My experience developing with AI

Published Sat May 02 2026

Building scalable distributed systems in Python comes with its own challenges, especially when AI is part of the workflow. Here are some lessons I’ve learned.

Be precise with AI prompts

Don’t overextend the usage of AI. Give it vague descriptions only when you’re experimenting or when you don’t have a clear picture of what you want. If you know a specific best practice, mention it exactly. Stating what not to do is just as important as stating what to do.

Know how to use AI agents effectively

AI agents are very capable, but you have to use them properly. If you know a best practice that applies, spell it out explicitly. The don’ts matter as much as the dos.

Keep the codebase modular

The codebase grows extremely large, making it hard to maintain past a certain point. Don’t give the AI a single monolithic file — the more you split code into files and folders, the better it is for both the AI and for testing.

Always add tests during development. Ask the AI to verify its steps through the test suite to make sure nothing is missed.
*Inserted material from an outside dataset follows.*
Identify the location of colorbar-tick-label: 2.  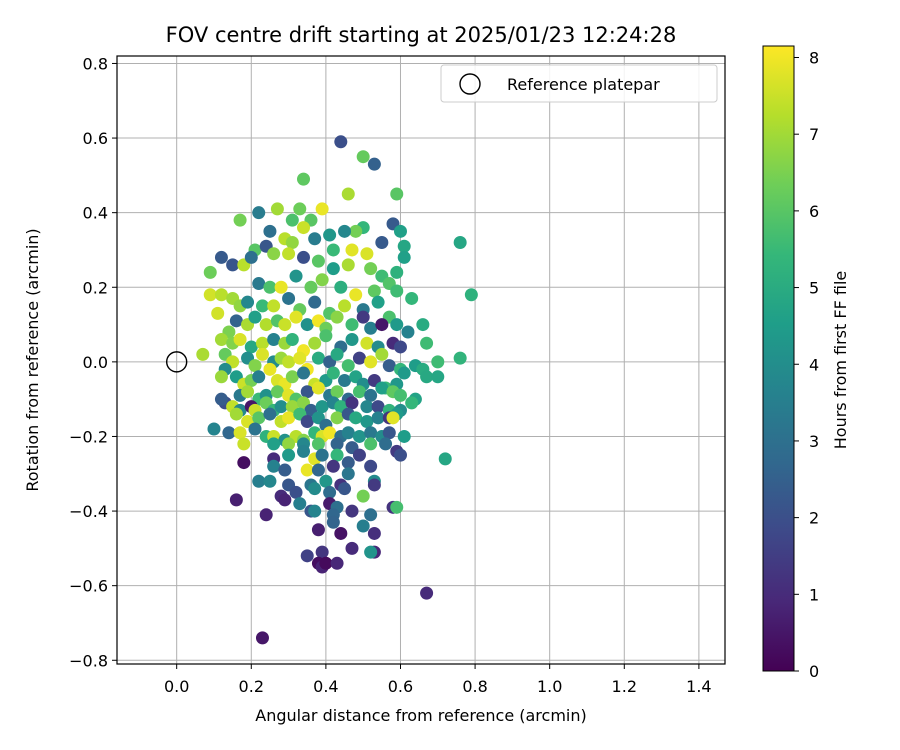
(814, 518).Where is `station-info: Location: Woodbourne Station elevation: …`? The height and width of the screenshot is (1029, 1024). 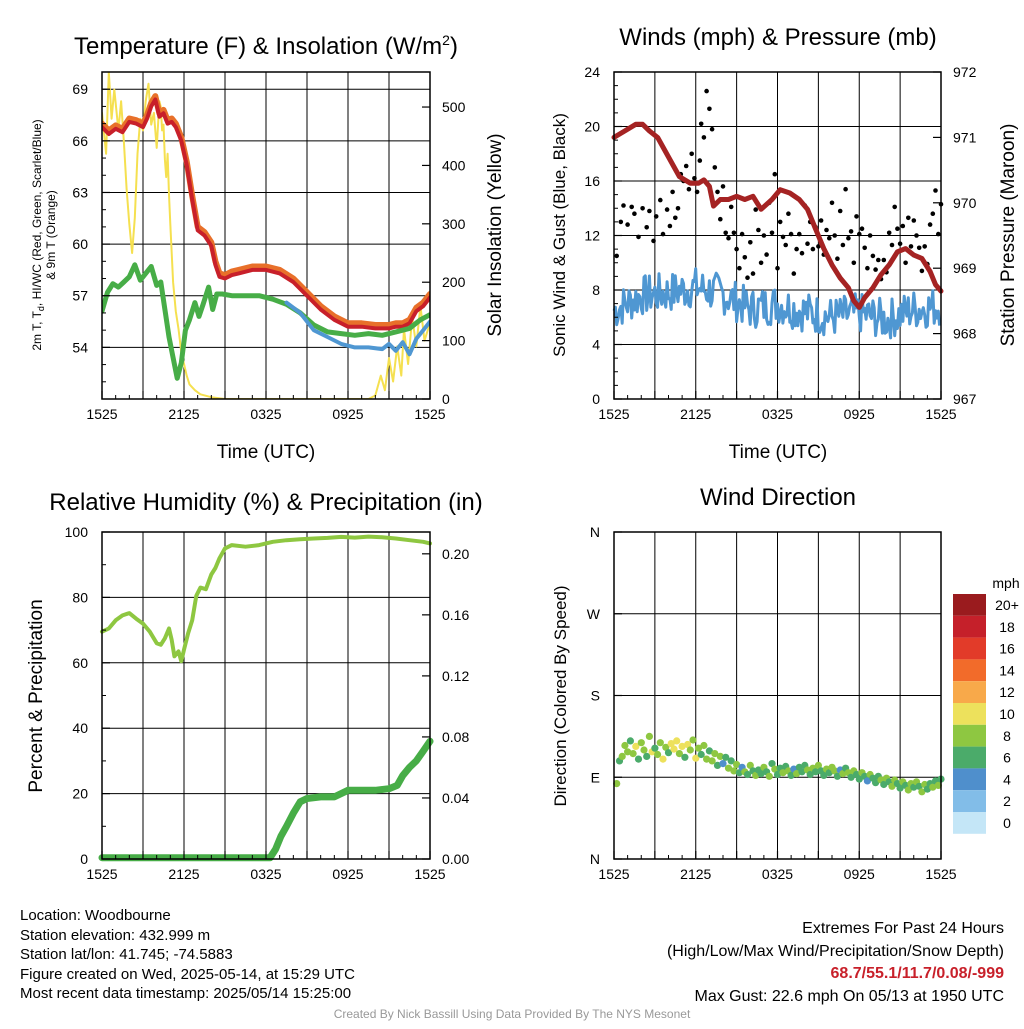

Making code testable often means more boilerplate (though not always), and the codebase grows larger as a result. That trade-off is worth it.

Organize by feature

The way you apply design patterns (Gang of Four, etc.) and organize folders and files becomes far more important when working with AI. Well-structured code makes it easier for the AI to consume only the relevant files, saving tokens. It also helps you navigate and make changes.

The most optimal approach for my use case is to organize files and folders by feature. For example, if you’re working on an image processing module, put it inside a folder called ImageProcessing rather than a generic folder like ExternalAPIs. The names of folders and files should give you an immediate sense of what they contain.

Use feature flags

Instead of piling feature upon feature, put new features behind feature flags so they can be enabled or disabled at any time. This makes it easy to roll back and test different feature combinations.

Build a personal coding benchmark

Create a coding benchmark specifically designed to test AI agents on the kind of work you do. This makes it easy to evaluate new models as they come out and see which ones are most useful for your specific use cases. Make sure your requirements are deterministic and not vague.

Use Git religiously

Track your changes with Git so you can roll back when something goes wrong. Mission creep is real — you keep adding features and the scope keeps expanding. Git gives you a safety net.


That’s it for now. I’ll update this post as I learn more about developing with AI. I hope this is useful, and if you have any suggestions or feedback, please let me know.

Note: In fact, I used AI to convert my voice notes into text for this post, and I also used it to structure the post and make it more readable. So, it’s a great tool to use for writing as well, but you have to be careful about the accuracy of the content it generates. Always verify the information and make sure it aligns with your own knowledge and understanding.